WORK TO COMPLETE:
Print every line of the material below without changing anything.

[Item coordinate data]
__________
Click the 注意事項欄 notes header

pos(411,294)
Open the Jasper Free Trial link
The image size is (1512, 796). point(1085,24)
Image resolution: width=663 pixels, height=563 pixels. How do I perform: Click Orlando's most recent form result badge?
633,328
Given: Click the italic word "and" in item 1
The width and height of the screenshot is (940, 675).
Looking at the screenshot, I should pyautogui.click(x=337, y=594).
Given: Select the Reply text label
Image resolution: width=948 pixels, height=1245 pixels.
__________
RESULT FOR THIS EXERCISE:
Click the 注意事項欄 notes header

pos(411,294)
Open the Jasper Free Trial link
The image size is (1512, 796). point(1085,24)
Image resolution: width=663 pixels, height=563 pixels. How do I perform: Click Orlando's most recent form result badge?
633,328
Given: Click the italic word "and" in item 1
The width and height of the screenshot is (940, 675).
Looking at the screenshot, I should pyautogui.click(x=337, y=594).
Given: Select the Reply text label
Image resolution: width=948 pixels, height=1245 pixels.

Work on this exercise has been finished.